Configuring Claude Code#
We also have to disable a bunch of the security in Claude Code. Our local models screw this up pretty bad, so I just turned it all off. The file this all belongs in the Claude settings.json file.
$ cat ~/.claude/settings.json
{
"sandbox": {
"enabled": false
},
"skipDangerousModePermissionPrompt": true,
"permissions": {
"defaultMode": "bypassPermissions",
"allow": [
"Bash(*)",
"Read(*)",
"Write(*)",
"Edit(*)",
"Glob(*)",
"Grep(*)",
"WebFetch(*)",
"WebSearch(*)",
"NotebookEdit(*)",
"Task(*)"
]
}
}
What about the scans?#
So what have I scanned? How long does it take? And what did I find?

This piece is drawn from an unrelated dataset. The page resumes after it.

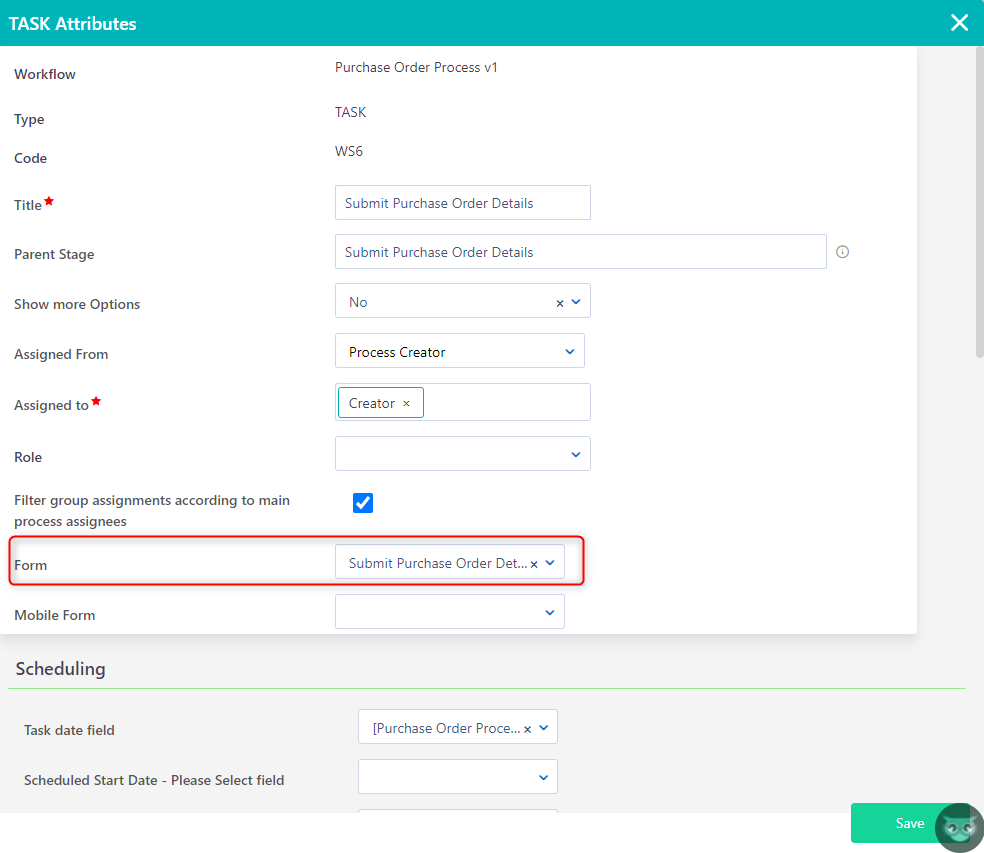This screenshot has width=984, height=853.
Task: Open the Mobile Form dropdown
Action: 548,611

The first two things I scanned were Syft and Grype. Since I am the person responsible for the vulnerability disclosures in those, I gave myself permission :)
I didn’t find anything real, which didn’t make me too sad. I think I can make this better with some slightly different prompts. But that’s a project for another day.
I also scanned Curl to answer some questions about the price scanning a project like Curl. That conversation came from Daniels blog post Mythos finds a curl vulnerability. Thankfully I didn’t find anything real, so nothing to report to Curl.
So let’s talk about wall clock time first. Syft and Curl took about 6 hours, Grype took 7. Remember this is a single worker running at a time. This is fine since I can start a scan and do other things. I don’t need this running fast.
The cost is a bit more interesting. Scrutineer has a cost estimator based on the Anthropic pricing on input and output tokens. Each of these scans would cost around $50 in anthropic tokens. That’s just the initial discovery. Scrutineer also has the ability to do a deeper analysis on any findings that would rack up more time and cost.
In Conclusion#
So what does this all mean? It means I can scan things for security vulnerabilities easily now in a way I don’t have to worry about going broke. The quality is pretty bad at the moment, but if history repeats itself, in 6-12 months we will start seeing pretty capable public models that can do this work well enough.
In the meantime I’ll keep seeing what I can accomplish in my basement.